Telemedisin merupakan teknologi telekomunikasi untuk menyediakan layanan kesehatan dari jarak jauh, beberapa tahun terakhir implementasi layanan kesehatan ini menjadi sangat populer, khususnya pada pasien dengan penyakit kronis. Dalam mengahadapi peningkatan kasus coronavirus disease (COVID-19), para dokter dan sistem kesehatan seluruh dunia berlomba-lomba mengadopsi pendekatan terapi secara virtual dalam menanggapi peningkatan kebutuhan pertemuan antara pasien dan penyedia pelayanan kesehatan. Di Cina, pasien disarankan untuk menemui dokter secara online dibandingkan dengan tatap muka secara langsung selama pandemik COVID-19 sejak Desember 2019, kecuali kasus gawat darurat. Menurut Yanwu Xu yang merupakan anggota dari WHO Digital Health Technical Advisory Group dan peneliti di Akademi Sains Cina Institut Teknik Mesin dan Material, menjelaskan bahwa transformasi pengobatan virtual di Cina terjadi setelah badan asuransi kesehatan nasional menyetujui untuk membiayai pengobatan virtual. Menurutnya, dengan teknologi ini, konsultasi dokter dapat meningkat hingga 100 pasien setiap harinya, dimana ini merupakan peningkatan yang sangat signifikan dalam penanganan kasus per harinya.
Di USA, Centers for Medicare & Medicaid Services (CMS) menjelaskan bahwa terdapat langkah baru yang diperbolehkan untuk lebih dari 80 layanan tambahan via telehealth / telemedicine selama era pandemik ini. “Selama masa darurat kesehatan masyarakat, seseorang dapat menggunakan aplikasi interaktif melalui video untuk bertemu dengan dokter. Penyedia layanan juga dapat mengevaluasi keuntungan yang mereka dapat. Perubahan sementara ini akan memastikan pasien memiliki akses ke dokter dan layanan yang lain selagi mereka tetap aman di rumah”. Menurut dia, “Keputusan menggunakan konsultasi secara virtual itu murah dan bijaksana selama era pandemik COVID-19”.

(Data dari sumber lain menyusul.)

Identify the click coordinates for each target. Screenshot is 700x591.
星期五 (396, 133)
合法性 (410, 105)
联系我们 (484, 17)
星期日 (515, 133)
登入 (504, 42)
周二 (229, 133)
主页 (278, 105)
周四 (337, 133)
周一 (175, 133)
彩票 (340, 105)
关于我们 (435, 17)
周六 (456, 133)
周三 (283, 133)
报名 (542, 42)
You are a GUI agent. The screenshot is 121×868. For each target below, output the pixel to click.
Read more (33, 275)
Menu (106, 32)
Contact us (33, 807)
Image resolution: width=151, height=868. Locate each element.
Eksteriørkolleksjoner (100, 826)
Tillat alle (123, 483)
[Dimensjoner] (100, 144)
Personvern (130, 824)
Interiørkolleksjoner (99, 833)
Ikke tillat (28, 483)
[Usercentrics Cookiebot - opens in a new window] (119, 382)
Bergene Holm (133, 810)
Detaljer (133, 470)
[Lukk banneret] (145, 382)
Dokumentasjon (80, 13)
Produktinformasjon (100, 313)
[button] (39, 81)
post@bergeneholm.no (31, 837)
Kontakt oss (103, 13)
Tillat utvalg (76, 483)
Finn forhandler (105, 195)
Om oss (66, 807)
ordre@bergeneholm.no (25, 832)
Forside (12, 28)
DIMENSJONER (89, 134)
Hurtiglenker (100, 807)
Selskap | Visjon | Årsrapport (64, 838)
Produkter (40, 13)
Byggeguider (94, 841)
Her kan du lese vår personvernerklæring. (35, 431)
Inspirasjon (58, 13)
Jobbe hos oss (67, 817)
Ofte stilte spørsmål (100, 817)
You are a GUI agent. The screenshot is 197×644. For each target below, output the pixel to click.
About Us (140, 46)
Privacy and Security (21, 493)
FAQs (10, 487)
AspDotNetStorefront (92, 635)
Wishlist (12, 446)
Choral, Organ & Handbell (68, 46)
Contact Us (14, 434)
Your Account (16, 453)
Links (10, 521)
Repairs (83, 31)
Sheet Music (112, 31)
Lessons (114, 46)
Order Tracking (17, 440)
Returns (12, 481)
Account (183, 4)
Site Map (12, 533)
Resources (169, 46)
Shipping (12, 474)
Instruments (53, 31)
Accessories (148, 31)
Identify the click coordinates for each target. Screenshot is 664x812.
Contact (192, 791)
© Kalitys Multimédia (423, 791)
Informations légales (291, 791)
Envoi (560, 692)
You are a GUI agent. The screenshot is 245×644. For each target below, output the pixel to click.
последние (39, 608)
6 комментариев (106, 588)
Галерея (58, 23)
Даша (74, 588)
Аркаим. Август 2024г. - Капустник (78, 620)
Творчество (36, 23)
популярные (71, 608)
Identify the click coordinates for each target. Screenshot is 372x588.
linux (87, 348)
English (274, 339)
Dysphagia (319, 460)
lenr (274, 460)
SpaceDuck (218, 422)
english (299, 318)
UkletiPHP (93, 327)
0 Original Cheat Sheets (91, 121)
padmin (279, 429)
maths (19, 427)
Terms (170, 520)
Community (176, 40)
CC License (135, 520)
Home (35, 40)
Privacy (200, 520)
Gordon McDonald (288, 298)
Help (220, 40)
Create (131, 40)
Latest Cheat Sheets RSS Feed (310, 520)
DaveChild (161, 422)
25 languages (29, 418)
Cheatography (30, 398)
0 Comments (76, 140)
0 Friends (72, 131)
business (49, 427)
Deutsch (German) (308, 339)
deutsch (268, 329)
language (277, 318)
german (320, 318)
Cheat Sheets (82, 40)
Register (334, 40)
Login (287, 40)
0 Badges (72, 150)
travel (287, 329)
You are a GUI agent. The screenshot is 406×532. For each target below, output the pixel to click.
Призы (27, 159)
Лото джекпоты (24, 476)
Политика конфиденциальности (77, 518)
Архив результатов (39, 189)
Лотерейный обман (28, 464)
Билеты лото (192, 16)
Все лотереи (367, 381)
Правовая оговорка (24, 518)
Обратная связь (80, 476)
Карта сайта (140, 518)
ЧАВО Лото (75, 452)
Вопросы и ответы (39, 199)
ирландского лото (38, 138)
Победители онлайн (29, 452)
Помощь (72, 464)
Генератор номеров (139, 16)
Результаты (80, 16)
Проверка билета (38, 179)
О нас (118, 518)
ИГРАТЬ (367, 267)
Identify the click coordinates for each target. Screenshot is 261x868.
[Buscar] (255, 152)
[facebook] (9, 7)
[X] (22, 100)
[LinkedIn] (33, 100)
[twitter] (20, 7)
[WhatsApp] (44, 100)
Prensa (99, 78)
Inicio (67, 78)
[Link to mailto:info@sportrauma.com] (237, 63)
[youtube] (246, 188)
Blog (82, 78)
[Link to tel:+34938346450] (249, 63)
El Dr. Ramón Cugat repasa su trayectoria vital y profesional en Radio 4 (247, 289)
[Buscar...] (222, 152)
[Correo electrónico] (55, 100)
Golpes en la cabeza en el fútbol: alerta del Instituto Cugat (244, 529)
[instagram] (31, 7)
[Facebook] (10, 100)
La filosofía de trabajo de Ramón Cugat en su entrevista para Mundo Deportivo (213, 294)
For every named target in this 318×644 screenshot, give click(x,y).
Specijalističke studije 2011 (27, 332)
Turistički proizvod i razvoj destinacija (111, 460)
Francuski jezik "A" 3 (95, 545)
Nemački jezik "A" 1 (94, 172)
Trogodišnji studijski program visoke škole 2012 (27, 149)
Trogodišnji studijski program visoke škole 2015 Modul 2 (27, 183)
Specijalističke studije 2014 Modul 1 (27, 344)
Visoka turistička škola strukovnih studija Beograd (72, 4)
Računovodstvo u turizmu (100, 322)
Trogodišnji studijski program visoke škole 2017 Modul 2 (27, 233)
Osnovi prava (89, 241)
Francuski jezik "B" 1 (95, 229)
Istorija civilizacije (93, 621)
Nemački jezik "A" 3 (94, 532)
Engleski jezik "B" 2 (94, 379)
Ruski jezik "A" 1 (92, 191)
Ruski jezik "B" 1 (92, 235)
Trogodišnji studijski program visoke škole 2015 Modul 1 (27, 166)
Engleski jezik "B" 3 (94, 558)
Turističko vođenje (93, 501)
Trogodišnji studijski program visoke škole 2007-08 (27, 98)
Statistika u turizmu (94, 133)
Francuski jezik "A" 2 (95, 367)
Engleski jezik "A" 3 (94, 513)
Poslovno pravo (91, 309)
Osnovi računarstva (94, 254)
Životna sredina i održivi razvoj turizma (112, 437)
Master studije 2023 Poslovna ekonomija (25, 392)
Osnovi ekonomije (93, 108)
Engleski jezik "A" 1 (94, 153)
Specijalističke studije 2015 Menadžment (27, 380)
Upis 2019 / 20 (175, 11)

Menurut Eric Topol, Direktur The Scripps Research Translational Institute di La Jolla (California, USA), mengapresiasi usaha ini, ”Ini merupakan momen yang tepat untuk perawatan kesehatan virtual”. Langkah serupa juga dilakukan di Kanada, menurut Sandy Buchman sebagai Presiden Asosiasi Medis Kanada, “Kita berhadapan dengan COVID-19, kita berlomba untuk mengimplementasikan teknologi pelayan medis virtual secepat mungkin yang kita bisa”. Negara lain yang melakukan konsultasi dokter secara online adalah Inggris, Italia, Jerman, India, Afrika Selatan, dan masih banyak lagi. Dengan berbagai uraian di atas, sebagai seorang dokter Bedah Toraks, Kardiak & Vaskular (BTKV) bisa juga melakukan kebijakan atau inovasi yang sama dalam pantauan Perhimpunan Dokter Spesialis Bedah Toraks Kardiak & Vaskular Indonesia (HBTKVI) selama era pandemik COVID-19. Pada penelitian Telemedicine in Patients With Peripheral Arterial Disease yang dibuat oleh Marjolein E. Haveman pada tahun 2019, disebutkan bahwa intervensi telemedisin dapat dilakukan pada pasien dengan penyakit arteri perifer yang fokus dalam pemantauan aktivitas, luka, telecoaching, dan telekonsultasi. Telemedisin sangat potensial untuk meningkatkan hasil klinis, kwalitas hidup, dan menghemat biaya dalam pelayanan intervensi kesehatan. Pada penelitian ini disebutkan bahwa intervensi telemedisin dapat mendeteksi komplikasi awal post operasi, meningkatkan kapasitas fungsional, menurunkan onset waktu klaudikasio, meningkatkan kwalitas hidup dan keahlian pasien. Selain penyakit arteri perifer, hal ini juga dapat dilakukan pada kasus penyakit Varises, Kaki Diabet & pasien paska operasi AV Shunt. Adalah Vascular Indonesia, yang merupakan bagian integral ciri inovasi kekinian dokter BTKV Indonesia yang memfasilitasi konsultasi secara virtual / telemedisin, yaitu Varises Indonesia, AV Shunt Indonesia & Kaki Diabet Indonesia. Jadi selama era pandemi COVID-19 ini adalah waktu yang tepat bagi para dokter BTKV untuk mengembangkan sayapnya dibawah naungan HBTKVI dengan melakukan inovasi layanan telemedisin, sehingga pasien tetap di rumah dan dapat melakukan konsultasi medis kepada dokter.